__Work to be completed__. Output range, inclusive: from the line containing "Given: Toggle the 均线 average line display" to the line containing "Task: Click the SkinEdit". Restate those lines from the data below word for word and only those.

(Records from a collection)
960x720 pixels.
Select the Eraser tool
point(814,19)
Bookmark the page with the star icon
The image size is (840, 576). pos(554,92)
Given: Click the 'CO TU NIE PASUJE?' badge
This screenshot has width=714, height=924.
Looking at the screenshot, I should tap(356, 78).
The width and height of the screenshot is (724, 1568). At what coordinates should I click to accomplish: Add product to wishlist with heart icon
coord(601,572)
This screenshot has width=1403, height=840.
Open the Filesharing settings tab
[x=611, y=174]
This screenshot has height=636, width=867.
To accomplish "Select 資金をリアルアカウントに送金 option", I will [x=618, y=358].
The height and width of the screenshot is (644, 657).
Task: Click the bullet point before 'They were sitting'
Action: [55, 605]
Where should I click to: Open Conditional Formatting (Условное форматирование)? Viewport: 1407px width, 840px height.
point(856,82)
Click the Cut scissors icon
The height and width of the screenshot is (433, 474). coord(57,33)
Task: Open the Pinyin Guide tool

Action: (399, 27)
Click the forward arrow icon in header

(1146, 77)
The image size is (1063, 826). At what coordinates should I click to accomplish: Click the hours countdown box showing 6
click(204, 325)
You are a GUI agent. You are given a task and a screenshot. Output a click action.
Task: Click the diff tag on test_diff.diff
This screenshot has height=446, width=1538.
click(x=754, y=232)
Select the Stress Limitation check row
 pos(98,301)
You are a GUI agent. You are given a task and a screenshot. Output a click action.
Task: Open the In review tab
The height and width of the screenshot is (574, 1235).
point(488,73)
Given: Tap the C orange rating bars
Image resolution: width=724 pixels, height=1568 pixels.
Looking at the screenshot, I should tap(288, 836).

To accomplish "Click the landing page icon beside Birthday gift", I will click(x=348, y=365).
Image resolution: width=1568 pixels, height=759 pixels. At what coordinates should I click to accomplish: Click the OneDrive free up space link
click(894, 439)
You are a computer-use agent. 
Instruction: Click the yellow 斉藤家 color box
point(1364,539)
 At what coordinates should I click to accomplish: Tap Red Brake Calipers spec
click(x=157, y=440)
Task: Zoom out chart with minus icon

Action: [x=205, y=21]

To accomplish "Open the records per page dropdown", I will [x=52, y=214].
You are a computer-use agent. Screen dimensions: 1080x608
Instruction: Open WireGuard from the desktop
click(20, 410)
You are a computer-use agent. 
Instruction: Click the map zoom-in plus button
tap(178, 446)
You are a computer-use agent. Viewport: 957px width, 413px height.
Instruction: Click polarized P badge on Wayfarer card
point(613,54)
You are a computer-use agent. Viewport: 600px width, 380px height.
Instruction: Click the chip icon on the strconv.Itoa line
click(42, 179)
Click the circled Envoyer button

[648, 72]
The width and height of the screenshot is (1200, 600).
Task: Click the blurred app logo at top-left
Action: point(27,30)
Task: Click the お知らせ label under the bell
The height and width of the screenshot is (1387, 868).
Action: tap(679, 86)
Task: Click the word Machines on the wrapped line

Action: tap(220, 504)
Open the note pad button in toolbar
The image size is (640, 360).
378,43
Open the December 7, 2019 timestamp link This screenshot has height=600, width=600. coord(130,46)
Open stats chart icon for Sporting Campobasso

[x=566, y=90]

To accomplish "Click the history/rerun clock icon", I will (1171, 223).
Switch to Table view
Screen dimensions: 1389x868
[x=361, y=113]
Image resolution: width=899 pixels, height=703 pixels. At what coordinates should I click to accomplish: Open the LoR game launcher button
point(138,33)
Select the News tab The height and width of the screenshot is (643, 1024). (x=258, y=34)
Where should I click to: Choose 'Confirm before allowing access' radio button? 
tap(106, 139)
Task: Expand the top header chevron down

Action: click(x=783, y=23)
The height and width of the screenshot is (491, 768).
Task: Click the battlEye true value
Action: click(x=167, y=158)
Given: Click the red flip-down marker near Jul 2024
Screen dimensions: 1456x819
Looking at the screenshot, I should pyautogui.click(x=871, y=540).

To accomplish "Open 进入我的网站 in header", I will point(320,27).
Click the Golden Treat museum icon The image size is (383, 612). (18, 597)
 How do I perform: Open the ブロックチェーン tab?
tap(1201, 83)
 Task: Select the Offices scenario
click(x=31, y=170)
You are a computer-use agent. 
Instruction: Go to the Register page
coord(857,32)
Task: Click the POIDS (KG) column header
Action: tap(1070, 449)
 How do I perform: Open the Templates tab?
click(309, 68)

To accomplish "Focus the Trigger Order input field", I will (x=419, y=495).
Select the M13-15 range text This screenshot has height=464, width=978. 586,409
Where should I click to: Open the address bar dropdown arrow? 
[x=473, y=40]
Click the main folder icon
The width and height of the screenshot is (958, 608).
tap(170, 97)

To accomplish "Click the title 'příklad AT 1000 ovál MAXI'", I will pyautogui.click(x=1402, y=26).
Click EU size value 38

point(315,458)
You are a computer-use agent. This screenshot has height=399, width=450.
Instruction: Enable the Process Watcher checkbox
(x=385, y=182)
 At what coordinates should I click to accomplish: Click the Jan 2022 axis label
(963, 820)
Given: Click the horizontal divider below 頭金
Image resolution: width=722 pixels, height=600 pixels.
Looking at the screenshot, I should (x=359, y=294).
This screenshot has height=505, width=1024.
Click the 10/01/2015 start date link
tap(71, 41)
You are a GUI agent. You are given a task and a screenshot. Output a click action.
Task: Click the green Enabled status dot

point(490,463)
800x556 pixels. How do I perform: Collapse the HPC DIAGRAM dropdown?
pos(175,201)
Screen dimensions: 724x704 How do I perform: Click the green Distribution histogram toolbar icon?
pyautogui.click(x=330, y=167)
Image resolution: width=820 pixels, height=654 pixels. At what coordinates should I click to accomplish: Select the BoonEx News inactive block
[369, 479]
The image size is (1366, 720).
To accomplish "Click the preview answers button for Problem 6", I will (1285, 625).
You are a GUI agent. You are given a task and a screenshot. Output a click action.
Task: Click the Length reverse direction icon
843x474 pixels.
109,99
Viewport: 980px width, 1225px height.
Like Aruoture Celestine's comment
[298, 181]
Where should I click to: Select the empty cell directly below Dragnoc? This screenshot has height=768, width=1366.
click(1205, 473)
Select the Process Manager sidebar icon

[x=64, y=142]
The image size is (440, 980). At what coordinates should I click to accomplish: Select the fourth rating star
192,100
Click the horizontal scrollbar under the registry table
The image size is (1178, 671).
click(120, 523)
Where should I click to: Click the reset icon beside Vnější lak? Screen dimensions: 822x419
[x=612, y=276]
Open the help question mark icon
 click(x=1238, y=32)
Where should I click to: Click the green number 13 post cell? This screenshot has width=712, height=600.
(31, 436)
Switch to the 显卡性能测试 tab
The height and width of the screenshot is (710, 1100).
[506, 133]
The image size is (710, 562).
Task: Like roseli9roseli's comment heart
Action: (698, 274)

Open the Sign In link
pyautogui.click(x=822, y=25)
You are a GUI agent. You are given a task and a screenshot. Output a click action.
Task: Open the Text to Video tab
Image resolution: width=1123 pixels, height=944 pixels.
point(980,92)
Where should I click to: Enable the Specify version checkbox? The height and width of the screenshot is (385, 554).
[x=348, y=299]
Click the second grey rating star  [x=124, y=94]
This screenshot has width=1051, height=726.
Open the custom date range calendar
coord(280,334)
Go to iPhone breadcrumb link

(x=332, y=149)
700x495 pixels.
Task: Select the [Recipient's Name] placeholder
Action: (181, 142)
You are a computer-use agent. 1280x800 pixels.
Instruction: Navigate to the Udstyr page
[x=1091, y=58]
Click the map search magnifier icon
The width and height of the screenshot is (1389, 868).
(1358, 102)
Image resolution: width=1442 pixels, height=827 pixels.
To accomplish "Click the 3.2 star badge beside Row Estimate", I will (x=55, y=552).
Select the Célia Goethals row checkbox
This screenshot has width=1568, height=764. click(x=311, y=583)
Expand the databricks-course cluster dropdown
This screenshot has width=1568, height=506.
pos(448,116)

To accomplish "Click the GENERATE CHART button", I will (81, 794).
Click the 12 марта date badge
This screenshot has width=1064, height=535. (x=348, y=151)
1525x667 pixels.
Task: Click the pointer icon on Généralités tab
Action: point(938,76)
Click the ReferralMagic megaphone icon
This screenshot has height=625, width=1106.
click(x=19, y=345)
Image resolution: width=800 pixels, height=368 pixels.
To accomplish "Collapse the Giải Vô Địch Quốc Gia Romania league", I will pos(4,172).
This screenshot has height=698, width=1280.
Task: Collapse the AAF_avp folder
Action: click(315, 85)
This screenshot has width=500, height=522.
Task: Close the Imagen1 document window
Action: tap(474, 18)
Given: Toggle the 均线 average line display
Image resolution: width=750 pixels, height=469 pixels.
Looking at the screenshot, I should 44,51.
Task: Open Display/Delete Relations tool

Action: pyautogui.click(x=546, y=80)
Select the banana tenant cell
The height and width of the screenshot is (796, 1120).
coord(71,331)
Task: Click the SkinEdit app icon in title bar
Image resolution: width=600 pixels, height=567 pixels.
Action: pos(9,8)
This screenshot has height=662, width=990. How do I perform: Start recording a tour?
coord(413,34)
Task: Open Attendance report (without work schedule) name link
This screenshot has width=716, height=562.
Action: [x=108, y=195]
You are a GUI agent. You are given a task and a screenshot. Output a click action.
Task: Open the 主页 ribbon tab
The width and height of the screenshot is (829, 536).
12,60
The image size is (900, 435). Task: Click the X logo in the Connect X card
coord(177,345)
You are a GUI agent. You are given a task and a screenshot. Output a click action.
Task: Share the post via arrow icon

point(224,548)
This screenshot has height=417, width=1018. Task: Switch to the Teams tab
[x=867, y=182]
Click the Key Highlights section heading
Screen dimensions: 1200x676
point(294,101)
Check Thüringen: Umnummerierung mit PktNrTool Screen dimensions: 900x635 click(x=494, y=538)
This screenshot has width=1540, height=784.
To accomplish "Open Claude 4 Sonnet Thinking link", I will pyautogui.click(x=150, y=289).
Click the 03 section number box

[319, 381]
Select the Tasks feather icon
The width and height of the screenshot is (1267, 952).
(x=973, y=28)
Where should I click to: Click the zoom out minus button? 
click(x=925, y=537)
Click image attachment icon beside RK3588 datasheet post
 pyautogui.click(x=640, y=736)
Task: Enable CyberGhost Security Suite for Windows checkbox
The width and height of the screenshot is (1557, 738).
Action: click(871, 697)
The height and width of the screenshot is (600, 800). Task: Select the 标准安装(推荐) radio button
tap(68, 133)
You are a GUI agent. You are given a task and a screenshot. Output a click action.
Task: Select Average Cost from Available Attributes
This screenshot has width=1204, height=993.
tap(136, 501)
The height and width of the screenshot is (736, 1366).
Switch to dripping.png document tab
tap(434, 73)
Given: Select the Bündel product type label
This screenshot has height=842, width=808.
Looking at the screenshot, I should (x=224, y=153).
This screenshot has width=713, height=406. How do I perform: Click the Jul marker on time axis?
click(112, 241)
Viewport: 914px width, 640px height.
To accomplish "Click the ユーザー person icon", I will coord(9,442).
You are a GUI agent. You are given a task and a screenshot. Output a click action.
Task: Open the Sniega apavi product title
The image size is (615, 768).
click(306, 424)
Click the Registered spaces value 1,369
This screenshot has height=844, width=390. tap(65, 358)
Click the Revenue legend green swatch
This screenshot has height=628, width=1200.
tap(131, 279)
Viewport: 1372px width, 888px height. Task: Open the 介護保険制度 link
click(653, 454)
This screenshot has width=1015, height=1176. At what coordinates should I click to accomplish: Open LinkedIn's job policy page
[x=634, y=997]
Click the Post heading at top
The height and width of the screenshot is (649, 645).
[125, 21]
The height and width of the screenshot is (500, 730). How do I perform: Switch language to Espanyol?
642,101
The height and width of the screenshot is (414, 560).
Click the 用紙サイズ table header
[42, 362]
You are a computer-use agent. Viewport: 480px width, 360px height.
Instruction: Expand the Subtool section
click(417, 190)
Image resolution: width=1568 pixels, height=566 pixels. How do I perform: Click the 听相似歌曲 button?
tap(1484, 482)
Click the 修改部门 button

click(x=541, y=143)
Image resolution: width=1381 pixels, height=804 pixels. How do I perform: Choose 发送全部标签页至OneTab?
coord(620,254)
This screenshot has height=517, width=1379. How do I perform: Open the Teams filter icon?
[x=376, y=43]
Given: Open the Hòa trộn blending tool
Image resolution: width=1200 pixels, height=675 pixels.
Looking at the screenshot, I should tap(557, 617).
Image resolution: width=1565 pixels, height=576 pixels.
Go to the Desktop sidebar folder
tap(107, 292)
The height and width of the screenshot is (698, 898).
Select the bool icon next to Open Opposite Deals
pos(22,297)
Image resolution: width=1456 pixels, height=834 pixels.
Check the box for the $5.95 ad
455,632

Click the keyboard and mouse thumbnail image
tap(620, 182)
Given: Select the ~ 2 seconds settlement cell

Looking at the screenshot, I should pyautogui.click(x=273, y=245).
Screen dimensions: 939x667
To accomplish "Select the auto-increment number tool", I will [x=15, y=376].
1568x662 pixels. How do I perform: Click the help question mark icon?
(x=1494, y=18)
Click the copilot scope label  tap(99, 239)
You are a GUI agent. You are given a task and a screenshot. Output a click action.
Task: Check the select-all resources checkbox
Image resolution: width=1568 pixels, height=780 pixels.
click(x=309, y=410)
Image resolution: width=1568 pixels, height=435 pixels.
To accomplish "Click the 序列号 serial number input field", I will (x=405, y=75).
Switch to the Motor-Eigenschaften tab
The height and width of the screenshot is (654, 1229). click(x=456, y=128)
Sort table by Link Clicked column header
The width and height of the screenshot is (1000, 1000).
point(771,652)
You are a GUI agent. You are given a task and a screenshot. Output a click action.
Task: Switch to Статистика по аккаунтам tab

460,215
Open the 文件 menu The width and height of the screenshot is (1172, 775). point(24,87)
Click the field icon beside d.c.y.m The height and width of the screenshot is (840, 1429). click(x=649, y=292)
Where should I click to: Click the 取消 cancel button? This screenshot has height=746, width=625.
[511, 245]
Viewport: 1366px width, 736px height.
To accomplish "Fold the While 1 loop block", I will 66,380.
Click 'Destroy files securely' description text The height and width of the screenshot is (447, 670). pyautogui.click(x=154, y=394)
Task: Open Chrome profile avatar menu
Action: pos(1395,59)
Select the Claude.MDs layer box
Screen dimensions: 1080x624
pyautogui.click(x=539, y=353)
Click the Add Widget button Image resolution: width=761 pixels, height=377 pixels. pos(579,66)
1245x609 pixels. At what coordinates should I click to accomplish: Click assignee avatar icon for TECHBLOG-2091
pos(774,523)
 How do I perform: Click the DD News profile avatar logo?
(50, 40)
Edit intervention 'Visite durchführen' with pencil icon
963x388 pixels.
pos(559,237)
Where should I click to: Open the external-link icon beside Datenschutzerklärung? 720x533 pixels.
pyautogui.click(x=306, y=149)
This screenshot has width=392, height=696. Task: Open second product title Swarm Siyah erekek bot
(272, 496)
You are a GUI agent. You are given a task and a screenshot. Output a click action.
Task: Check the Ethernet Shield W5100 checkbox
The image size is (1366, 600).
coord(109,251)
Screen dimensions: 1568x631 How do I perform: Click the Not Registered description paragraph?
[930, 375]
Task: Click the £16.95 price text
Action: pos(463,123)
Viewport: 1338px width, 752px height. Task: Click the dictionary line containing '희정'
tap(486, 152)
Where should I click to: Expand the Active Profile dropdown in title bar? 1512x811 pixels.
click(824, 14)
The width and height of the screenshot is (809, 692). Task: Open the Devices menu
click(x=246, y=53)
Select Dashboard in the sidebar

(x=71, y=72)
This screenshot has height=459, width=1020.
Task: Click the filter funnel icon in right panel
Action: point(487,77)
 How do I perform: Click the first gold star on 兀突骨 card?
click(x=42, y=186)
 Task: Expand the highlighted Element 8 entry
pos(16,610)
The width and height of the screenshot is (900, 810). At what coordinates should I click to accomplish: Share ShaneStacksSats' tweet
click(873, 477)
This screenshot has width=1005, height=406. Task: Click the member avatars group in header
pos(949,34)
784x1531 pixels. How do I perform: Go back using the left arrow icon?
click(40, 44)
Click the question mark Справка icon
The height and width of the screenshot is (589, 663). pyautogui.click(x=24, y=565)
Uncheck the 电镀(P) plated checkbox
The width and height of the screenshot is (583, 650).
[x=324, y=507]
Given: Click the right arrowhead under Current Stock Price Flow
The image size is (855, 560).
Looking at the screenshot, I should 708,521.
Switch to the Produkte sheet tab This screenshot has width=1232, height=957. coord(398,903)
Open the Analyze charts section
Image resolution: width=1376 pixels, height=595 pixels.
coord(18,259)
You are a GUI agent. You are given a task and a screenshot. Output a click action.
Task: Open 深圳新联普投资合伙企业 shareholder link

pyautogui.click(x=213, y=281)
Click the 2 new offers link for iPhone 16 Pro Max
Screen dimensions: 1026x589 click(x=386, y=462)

__Exercise result__.
Given: Toggle the 均线 average line display
Image resolution: width=750 pixels, height=469 pixels.
Looking at the screenshot, I should 44,51.
Task: Open Display/Delete Relations tool

Action: pyautogui.click(x=546, y=80)
Select the banana tenant cell
The height and width of the screenshot is (796, 1120).
coord(71,331)
Task: Click the SkinEdit app icon in title bar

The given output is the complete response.